**Task directions**
Would you set down the data that follows, word for word, without any pictures?

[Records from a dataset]
BEGIN
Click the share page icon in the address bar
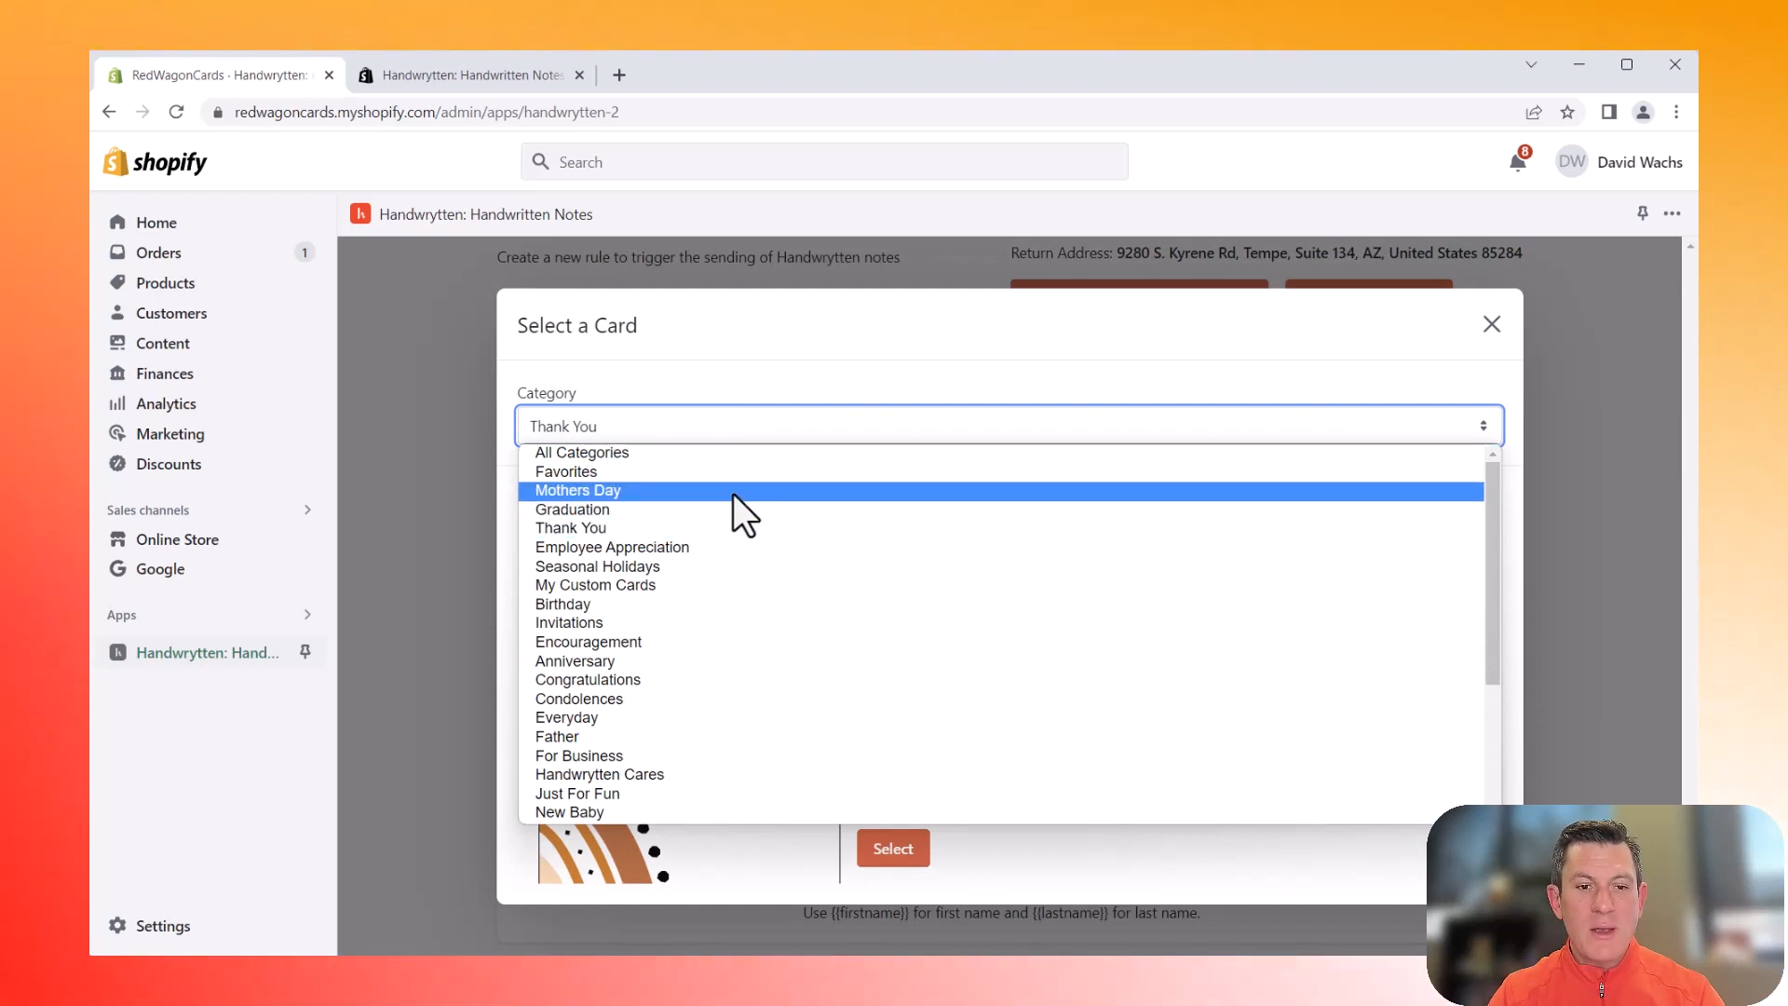Viewport: 1788px width, 1006px height. [1534, 112]
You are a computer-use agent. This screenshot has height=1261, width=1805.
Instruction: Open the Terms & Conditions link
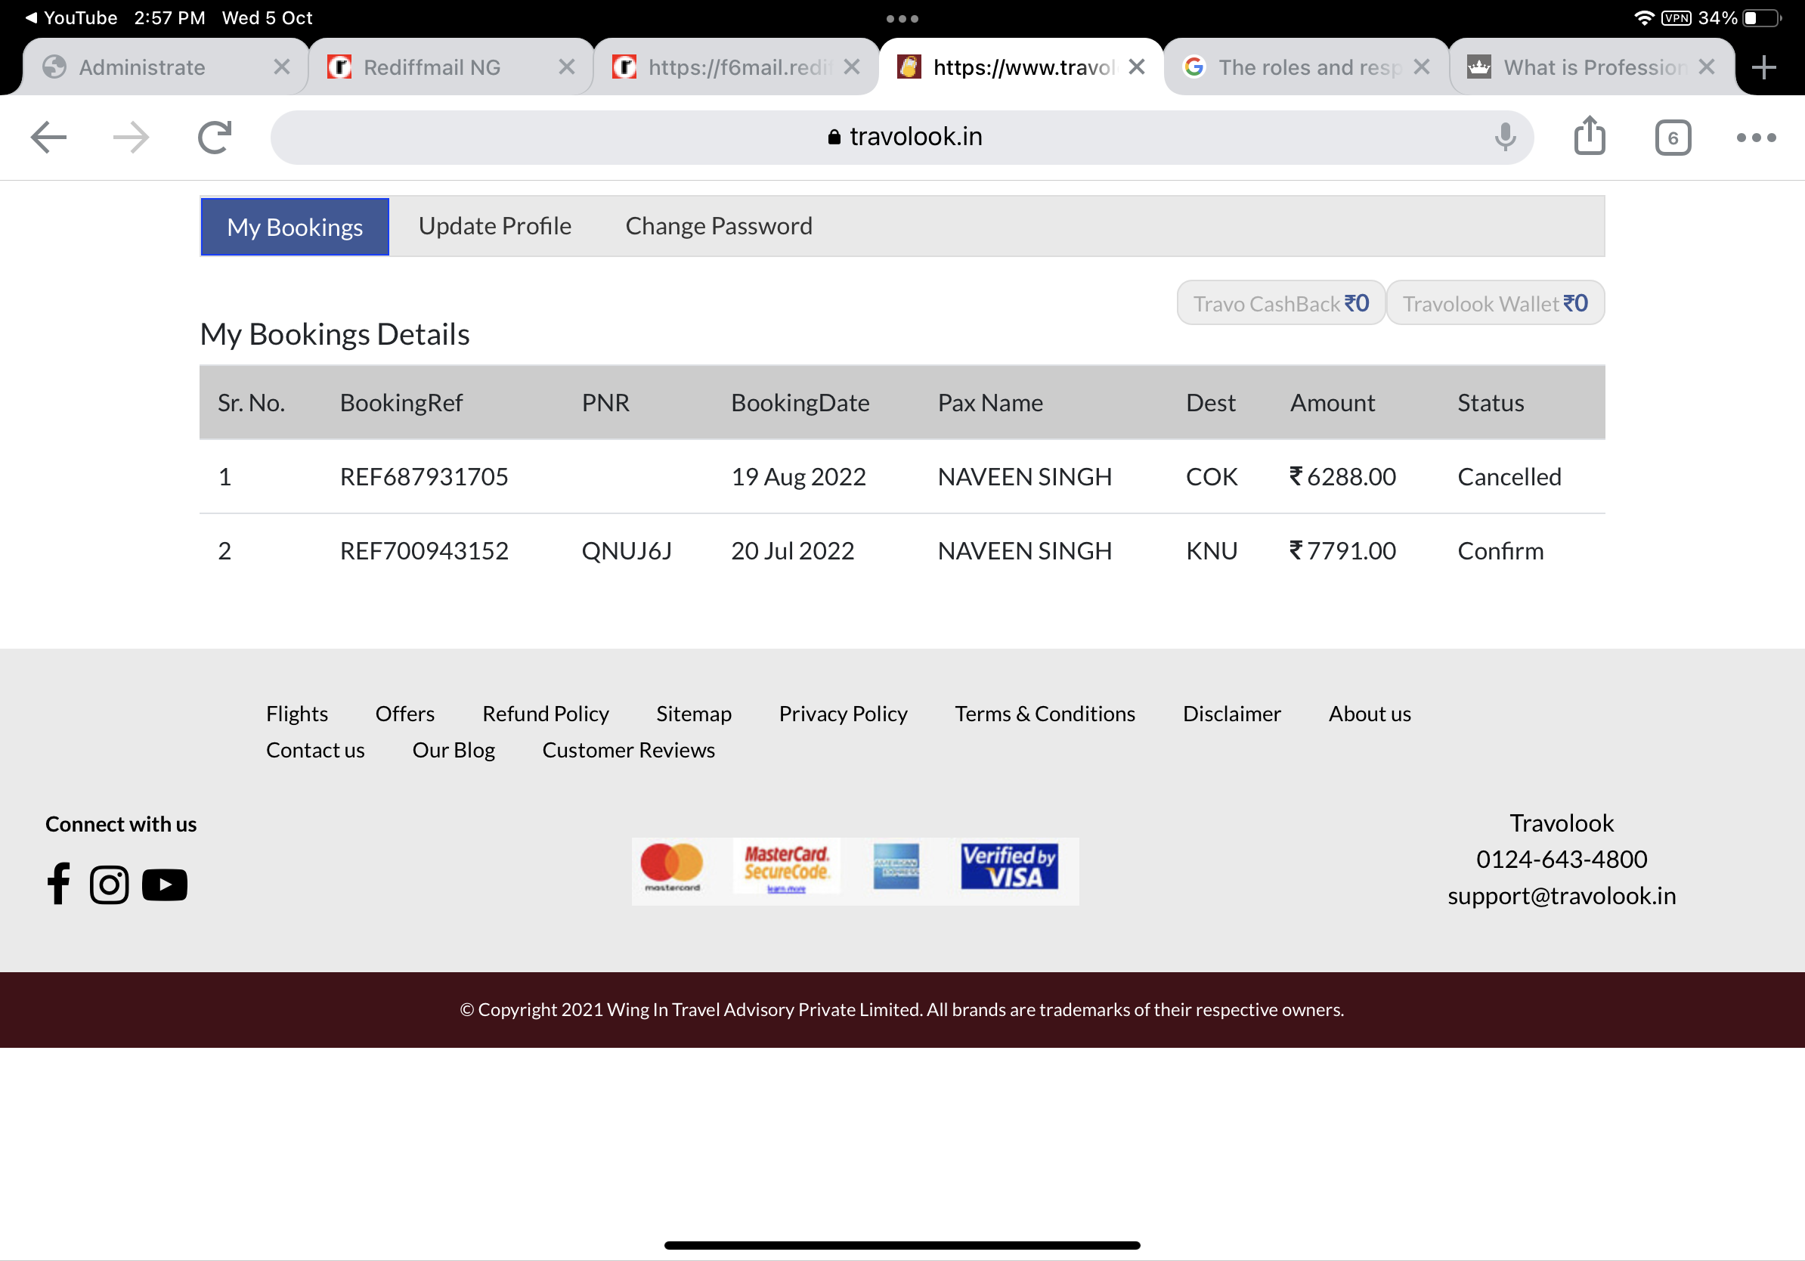(1045, 714)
END
**Result**
Click the share page icon in the address bar
Viewport: 1788px width, 1006px height. [1534, 112]
You are a computer-use agent. This screenshot has height=1261, width=1805.
Instruction: Open the Terms & Conditions link
(1045, 714)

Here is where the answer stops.